## Text passage
When I first came here I was too busy with commissions and deadlines to draw Camden High Street, until the need for a Christmas card impelled me to engrave one of the local fruit-barrows. The street rose to fame as a busy stretch of small, friendly and individually run shops with traditional facades, but it is now a more anonymous shopping street that has seen better days. But a few splendid remnants are still standing: Britannia Junction, Camden Town’s central crossroads, is a vibrant traffic-filled open space surrounded by banks and what used to be pubs, and on the pavements by visitors, dealers, buskers, beggars and people sleeping rough. At Camden High Street’s southern end one of the old Edwardian theatres and music-halls is flourishing as Koko, a dance venue. Almost out of sight beyond the Mornington Crescent tube station is a corner of Greater London House, previously Carreras’ cigarette factory; behind that but invisible from the main street is the beautifully curving Mornington Crescent itself. Apart from the architectural mix, the most tempting things to draw on this street are the people: young, cheerful, wildly dressed and, like the stallholders themselves, cosmopolitan and polyglot.
Vanished shopfronts in the Camden High Street and Hampstead Road; the first have been tidied up, the second demolished. Nearby there used to be an art materials shop, handy for the Euston Road artists and the Slade students.
The name of the Dublin Castle reflects the immigrant labourers who dug the canal and the railway cuttings.
Britannia Junction is an open space for performing, hanging around and meeting people in, and a bus and tube intersection where six roads meet. Strange but popular square wooden benches have been added since I drew it, good for chatting on and for keeping cars off the pavement.
The more recent newcomers – chain stores, supermarkets – have their own familiar brand shopfront fascias at ground-floor level but above this most of them put up with nondescript existing facades, and some are now becoming being victims of online shopping and closing down.
Six intersecting roads, each with its own vistas and vanishing points and different in character, and good seen from the top of a bus.
Buskers come out in force on Saturdays and Sundays – professional, well costumed and friendly to the audiences that cluster round them. Their activity is a good subject because it’s both interesting and repetitive.
On the High Street, people sleeping rough are shocking presences as soon as you leave the Underground. Passers-by intent on their errands are too busy to notice or mind or stop for those who are begging or busking around them. The determined man who patiently chalks his own thoughts on the pavement is unmistakeable and hard at work; the others are just there, waiting.
Crowds moving about are fascinating but difficult to capture on paper. Usually there’s no time to draw them carefully, but having to jot down figures running past before they vanish can help even a scribble to look vivid and real, as if it had been drawn in a sort of shorthand. Including people gives scale to a scene, and drawing attitudes, clothes and movements can give life to it. Character is interesting, caricature isn’t.
Carreras’ cigarette factory, a handsome art deco building of the late twenties and a monument to a profitable if deadly product. Its facade is in Egyptian Revival style; now it houses offices and amenities. It was built on a public garden, obliterating the views of and from the real Mornington Crescent that survives just behind it. This crescent was home to Dickens and the Camden Town Group of painters, Sickert, Gilman and Spencer Gore, and Auerbach’s studio is nearby.

## Information
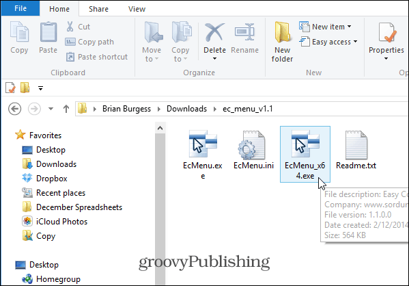Switch to the View ribbon tab
The width and height of the screenshot is (409, 286).
(x=137, y=9)
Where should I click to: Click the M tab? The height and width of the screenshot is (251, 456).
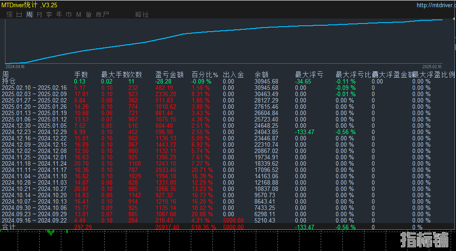(79, 14)
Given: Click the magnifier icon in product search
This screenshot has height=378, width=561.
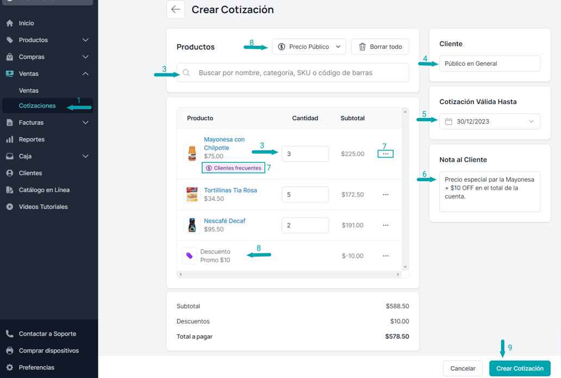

## Questions to answer
1. Translate the sentence "Character is interesting, caricature isn't." from the Camden High Street text into Spanish.
2. In the Camden High Street text, substitute "rising rents" for "online shopping" and give everything from "The more recent" down to "and closing down.".
3. According to the Camden High Street text, what does the former Carreras cigarette factory house now?

## Solutions in order
1. El carácter es interesante; la caricatura, no.

2.
The more recent newcomers – chain stores, supermarkets – have their own familiar brand shopfront fascias at ground-floor level but above this most of them put up with nondescript existing facades, and some are now becoming being victims of rising rents and closing down.

3. It now houses offices and amenities.